A Prefeitura de Urandi, no sudoeste da Bahia, assinou um Termo de Ajustamento de Conduta (TAC) com o Ministério Público para regularizar o quadro de funcionários da cidade. O principal objetivo é acabar com as contratações temporárias em cargos que deveriam ser ocupados por concursados.
De acordo com a promotora de Justiça Gabrielly Coutinho Santos, o município vem utilizando contratos precários e cargos em comissão para funções técnicas e permanentes. As áreas mais afetadas são a saúde, educação e serviços gerais, que agora devem passar por uma reestruturação completa.
O cronograma estabelecido pelo acordo dá um prazo de 120 dias para que a prefeitura realize estudos técnicos e envie um projeto de lei à Câmara Municipal. Esse documento vai definir exatamente quais cargos e quantas vagas serão oferecidas no futuro certame.
Após a aprovação da nova lei, o município terá 90 dias para contratar a banca organizadora.
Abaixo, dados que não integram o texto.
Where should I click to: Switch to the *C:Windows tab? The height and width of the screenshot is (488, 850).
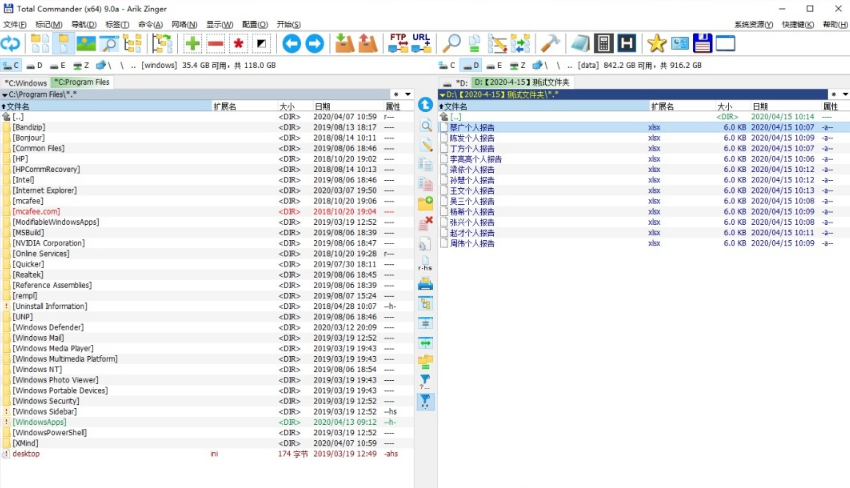[x=26, y=83]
A partir daí, o prazo para a publicação do edital, aplicação das provas e homologação do resultado final será de até 180 dias.
A substituição dos atuais funcionários temporários pelos novos aprovados será feita de forma gradativa. A medida serve para garantir que serviços essenciais à população não sejam interrompidos durante a transição dos servidores.
Com a assinatura do TAC, a prefeitura também fica proibida de realizar novas contratações sem concurso público, exceto em casos de extrema urgência previstos na legislação. O descumprimento dessas obrigações pode gerar multas e outras punições para a gestão municipal.